Here's an example of Pydantic classes describing the new format:


class Column(BaseModel):
    id: str
    title: str
    type: str
    width: int
    editable: bool
    style: str = None

class Aggregates(BaseModel):
    min: List[float]
    max: List[float]
    avg: List[float]

class Metadata(BaseModel):
    defaultValue: float
    kind: str
    title: str

class Matrix(BaseModel):
    dateTime: List[str]
    data: List[List[float]]
    aggregates: Aggregates
    columns: List[Column]
    rows: int
    metadata: Metadata

About the Apache Arrow format

Arrow is a columnar memory format designed for efficient in-memory data processing and interchange. It was developed by Apache Arrow, an open-source project that aims to improve the performance of big data processing applications.

Data flow Frontend -> Backend : (frontend makes a PUT request to update a matrix)

  1. The frontend generates a JSON object that represents the data.
  2. The JSON object is converted to an Arrow Table
  3. The Arrow Table is serialized to a binary format using the tableToIPC method and sent to the backend via a POST request.
  4. The backend deserializes the binary data to an Arrow Table.
  5. FastAPI validates the incoming data using a Pydantic model.
  6. The data is processed using pyarrow, and pandas.
  7. The processed data is stored.

arrow-front-to-back

Data flow Backend -> Frontend: frontend makes a GET request to read a matrix content)

  1. The frontend sends an HTTP GET request to the backend to read a matrix content.
  2. The backend retrieves the stored data and processes it using tools like pyarrow.compute, and pandas.
  3. The processed data is converted to an Arrow Table.
  4. The Arrow Table is serialized to a binary format.
  5. The serialized binary data is sent to the frontend using an HTTP response.
  6. The frontend deserializes the binary data to an Arrow Table using the tableFromIPC method from the apache-arrow library.
  7. The Arrow Table is converted to a JSON object.
  8. The JSON object is used to populate the frontend UI with the matrix content.

arrow-back-to-front

Resources:

Apache Arrow in JS

Apache Arrow Usage with Pandas

Python Cookbook

sylvlecl commented 3 months ago

Thanks for the description! As discussed a few days ago, the proposed data model seems very good to me as the data model on the front side.

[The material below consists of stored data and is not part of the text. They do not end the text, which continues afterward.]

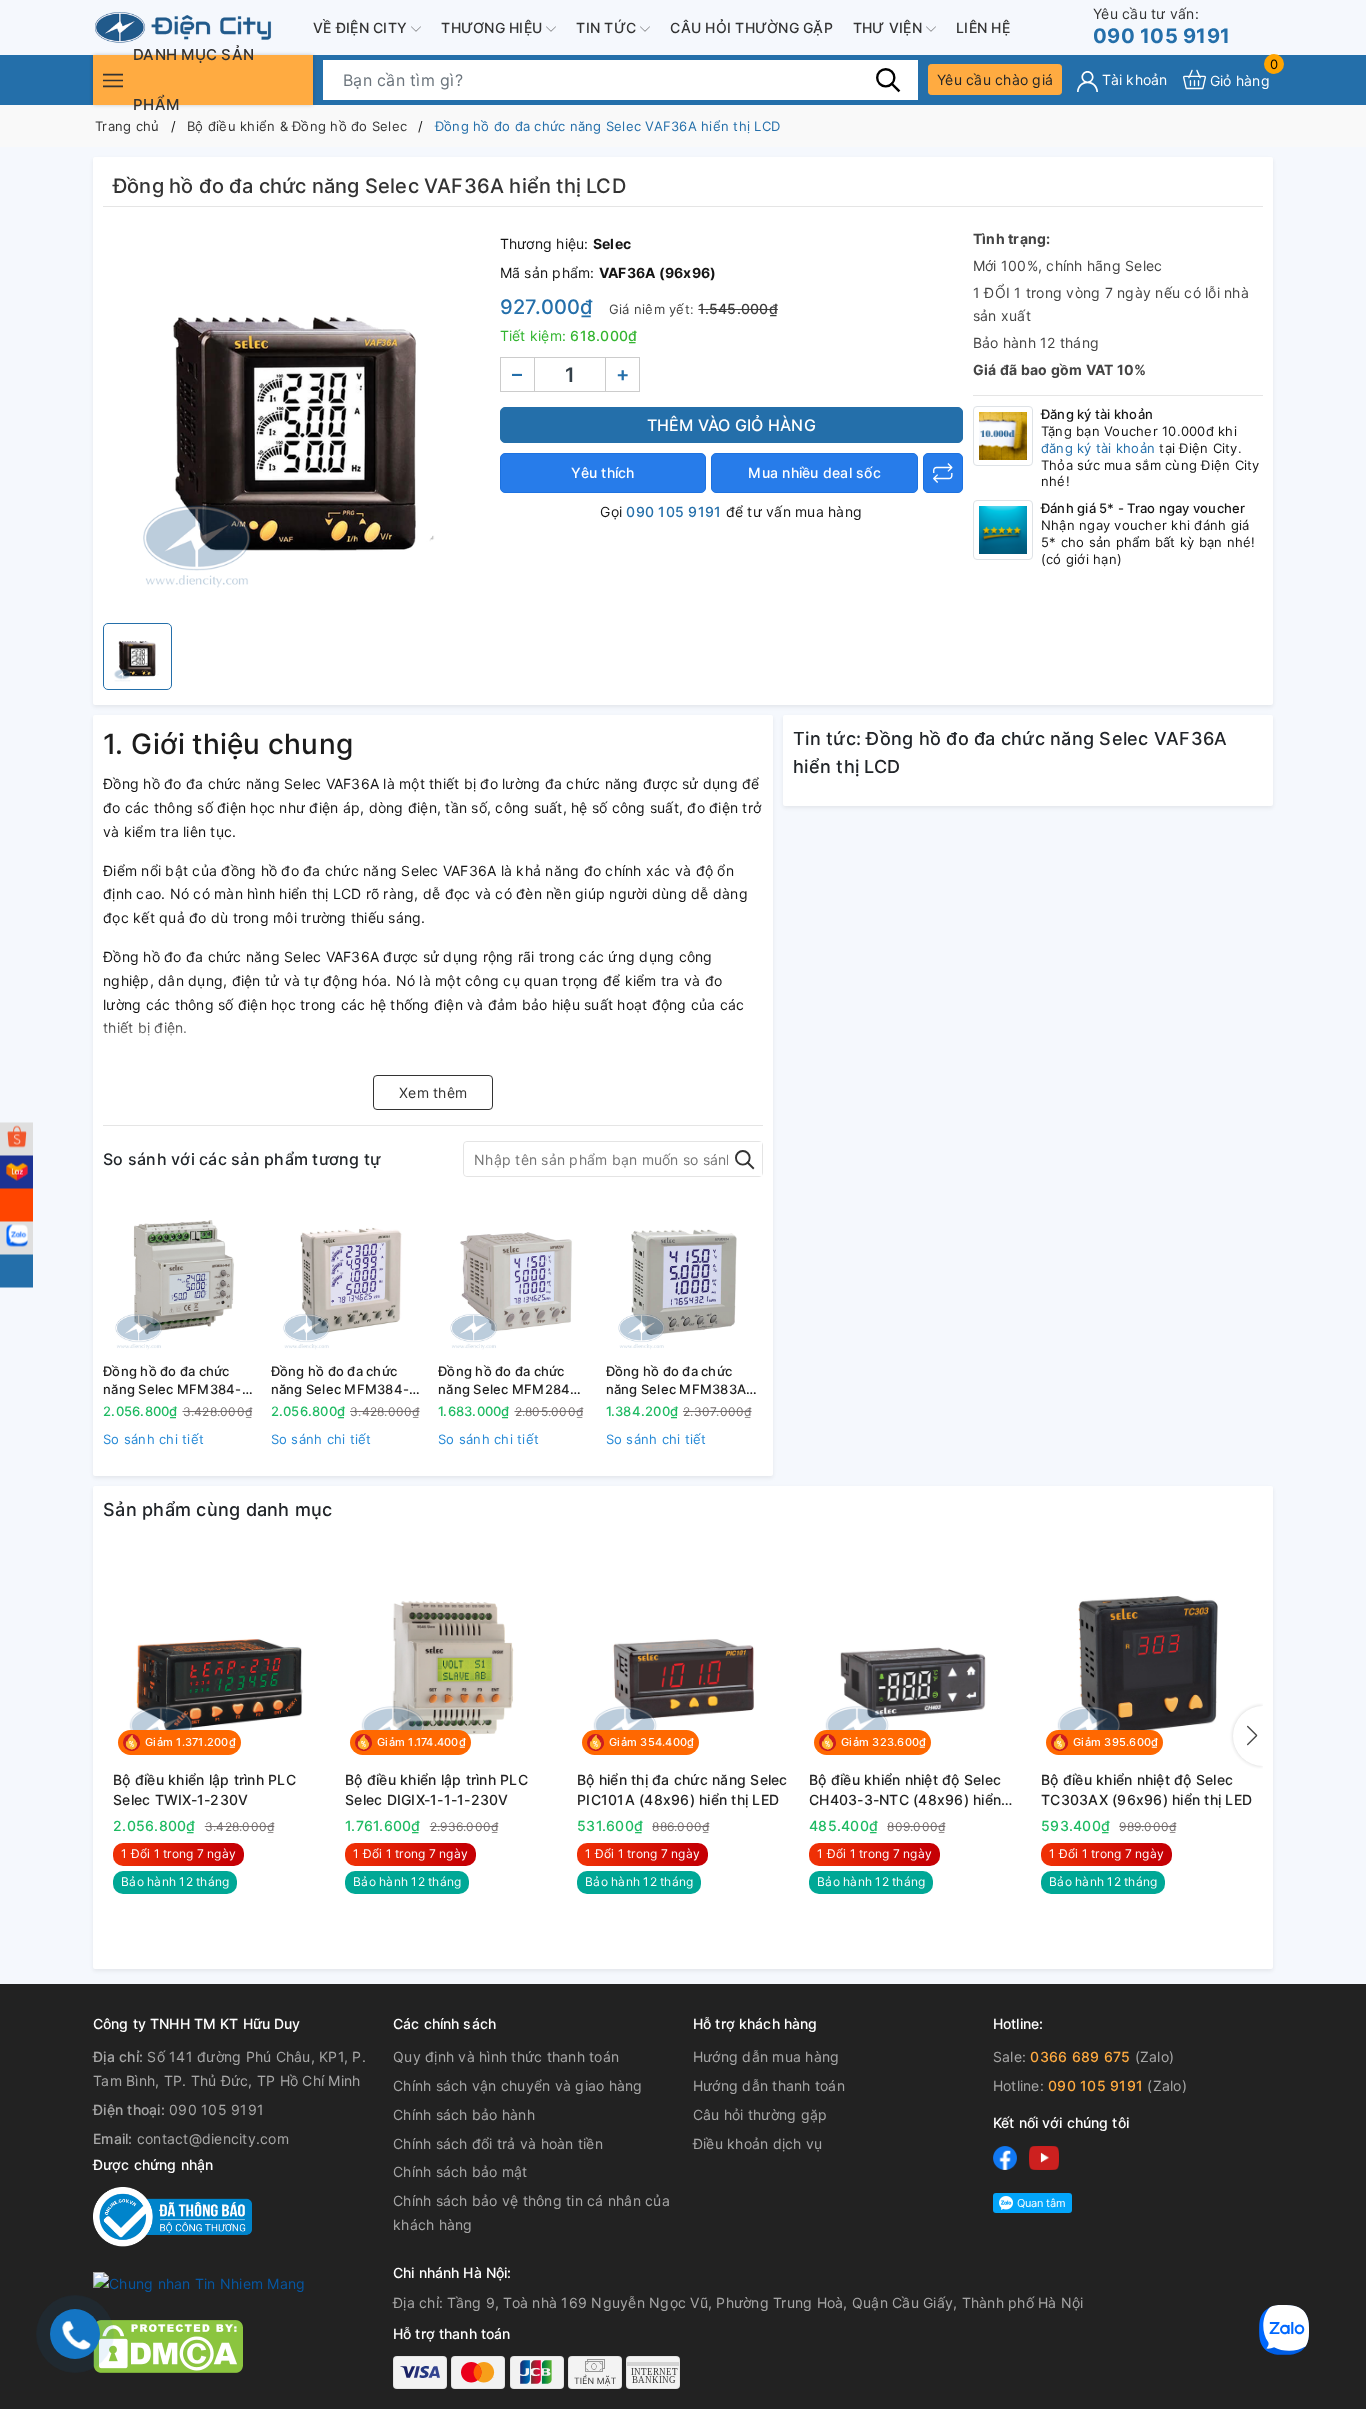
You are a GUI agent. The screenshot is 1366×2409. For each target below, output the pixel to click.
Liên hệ (983, 27)
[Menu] (113, 79)
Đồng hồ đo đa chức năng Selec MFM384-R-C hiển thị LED (179, 1380)
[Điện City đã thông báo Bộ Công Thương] (172, 2215)
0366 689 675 (1080, 2056)
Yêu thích (602, 472)
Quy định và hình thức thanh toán (506, 2056)
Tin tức (608, 27)
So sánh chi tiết (153, 1439)
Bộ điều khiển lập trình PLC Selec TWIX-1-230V (204, 1789)
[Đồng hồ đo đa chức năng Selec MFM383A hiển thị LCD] (685, 1277)
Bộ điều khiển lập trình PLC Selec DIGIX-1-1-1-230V (436, 1789)
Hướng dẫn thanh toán (769, 2085)
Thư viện (889, 27)
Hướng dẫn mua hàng (766, 2056)
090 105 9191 (1161, 26)
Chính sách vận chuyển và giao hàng (518, 2085)
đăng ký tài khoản (1098, 448)
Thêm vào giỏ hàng (731, 425)
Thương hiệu (493, 27)
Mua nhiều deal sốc (814, 472)
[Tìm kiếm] (888, 79)
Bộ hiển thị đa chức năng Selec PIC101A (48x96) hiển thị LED (682, 1789)
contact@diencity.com (213, 2138)
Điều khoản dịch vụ (758, 2143)
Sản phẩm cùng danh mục (218, 1509)
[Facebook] (1005, 2156)
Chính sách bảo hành (464, 2114)
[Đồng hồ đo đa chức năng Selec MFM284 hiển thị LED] (517, 1277)
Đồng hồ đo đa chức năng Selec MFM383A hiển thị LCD (676, 1380)
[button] (1248, 1736)
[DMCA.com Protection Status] (168, 2344)
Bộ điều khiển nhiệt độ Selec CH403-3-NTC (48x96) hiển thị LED (905, 1790)
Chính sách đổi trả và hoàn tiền (498, 2143)
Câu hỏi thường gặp (751, 27)
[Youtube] (1044, 2156)
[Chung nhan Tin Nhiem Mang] (199, 2282)
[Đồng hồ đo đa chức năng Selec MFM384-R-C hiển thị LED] (182, 1277)
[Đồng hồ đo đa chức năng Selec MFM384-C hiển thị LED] (350, 1277)
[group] (296, 420)
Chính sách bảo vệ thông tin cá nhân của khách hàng (531, 2212)
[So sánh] (943, 473)
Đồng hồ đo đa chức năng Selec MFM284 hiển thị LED (504, 1380)
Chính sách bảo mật (460, 2171)
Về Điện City (362, 27)
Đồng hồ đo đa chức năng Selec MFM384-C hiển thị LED (345, 1380)
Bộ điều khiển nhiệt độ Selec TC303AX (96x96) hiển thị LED (1146, 1789)
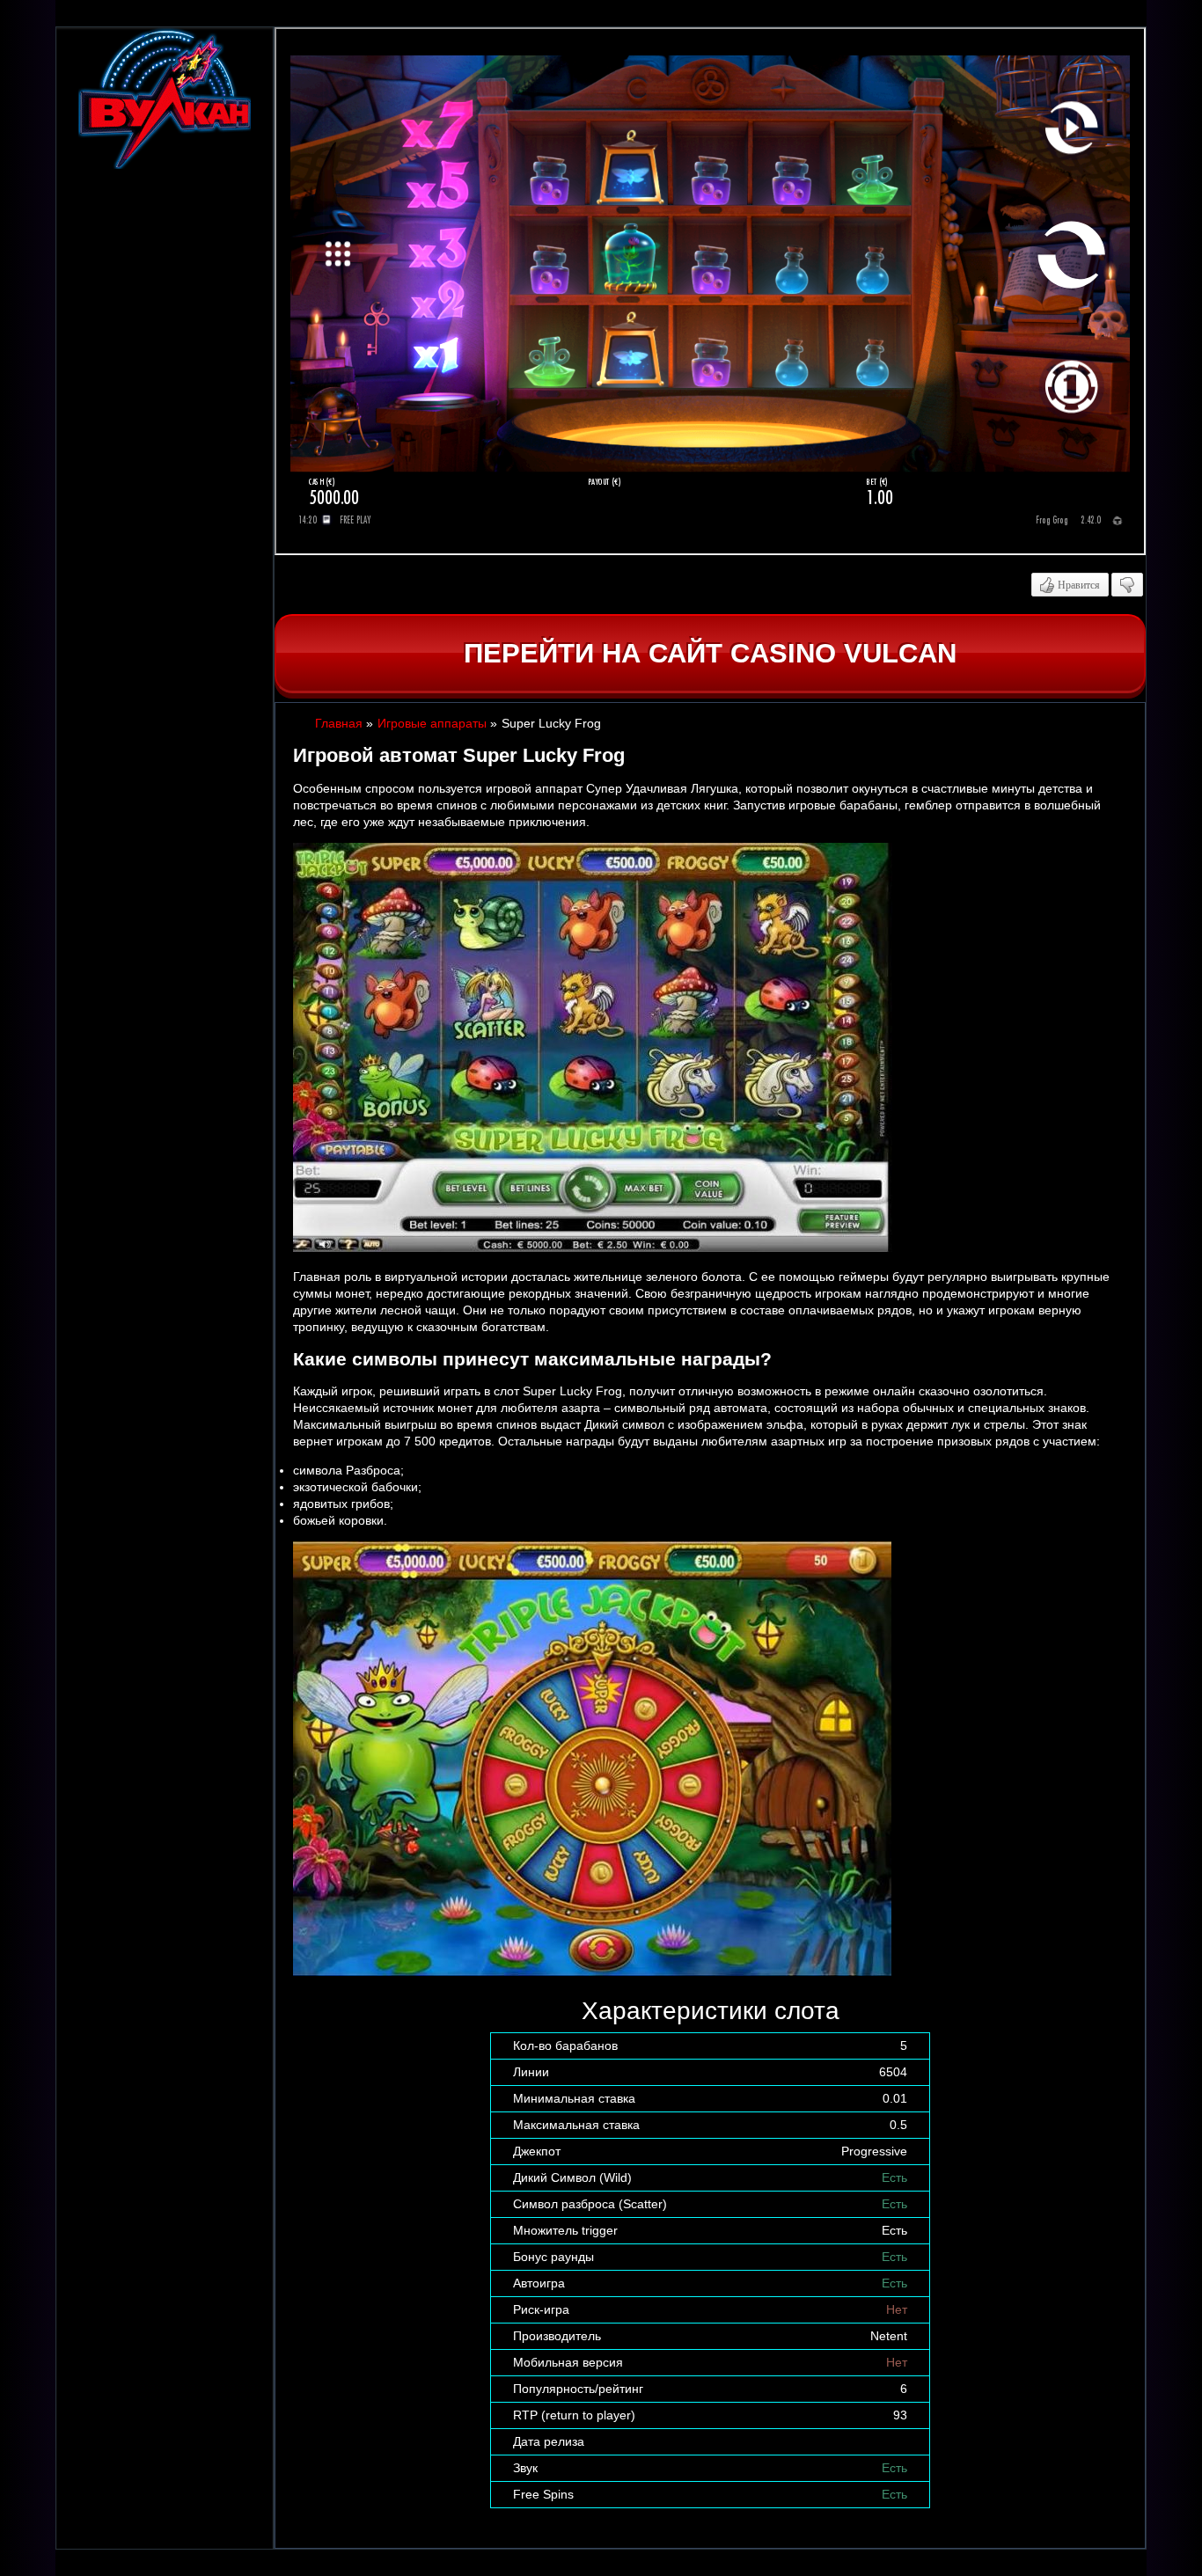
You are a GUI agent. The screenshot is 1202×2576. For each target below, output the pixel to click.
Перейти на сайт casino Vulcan (710, 653)
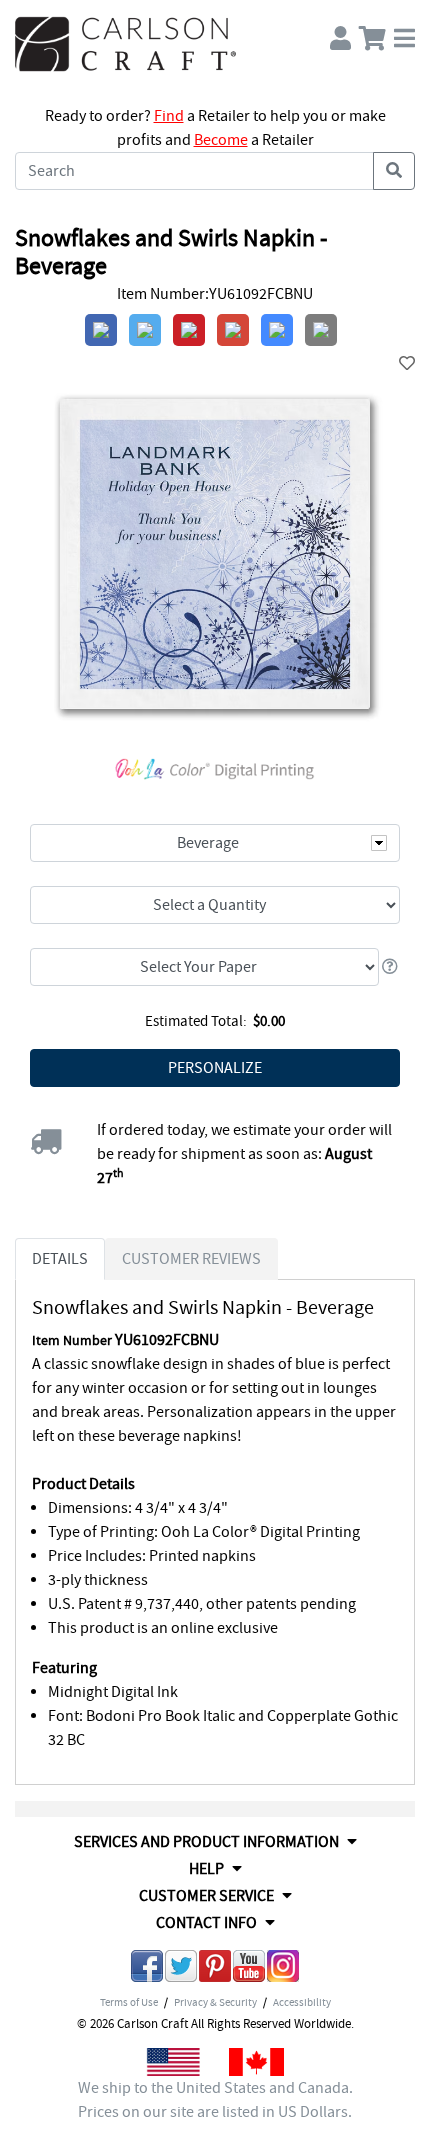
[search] (394, 171)
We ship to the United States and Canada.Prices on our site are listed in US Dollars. (215, 2100)
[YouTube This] (249, 1969)
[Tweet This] (181, 1969)
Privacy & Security (215, 2002)
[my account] (340, 33)
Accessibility (302, 2002)
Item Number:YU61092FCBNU (215, 294)
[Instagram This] (283, 1969)
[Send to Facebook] (147, 1969)
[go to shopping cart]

Then, in order to advance the dev step by step we would:

  1. As a first step, re-create this data model from the current backend endpoints, and use data glide from it. This will allow us to validate the use of data glide without having to do heavy refactorings on the backend

  2. As a second step, improve the way this data model is populated from the backend:

    • By using arrow instead of JSON for the matrix content
    • By computing the index on the backend side
  3. About aggregates computation on the backend side, this would be aded in again another step I think. In particular, it will probably not be possible to have them inside the same arrow structure as the matrix content. So we need to think of how this could be transferred: either another endpoint (but then we should take care of caching the values on the backend side to not reload the file just for computing those values), or finding a way to return in the same body the arrow table and those values.

About matrix updates from front to back

Currently, those updates are specified through operations which have the advantage of not sending the whole matrix to the backend. I thinks in a first step we should keep this mechanism. Then we should assess if it's OK to send the whole matrix every time as an arrow table or not. Or maybe having several endpoints for different kinds of operations (updating only a few cells vs. updating a whole subpart of the table).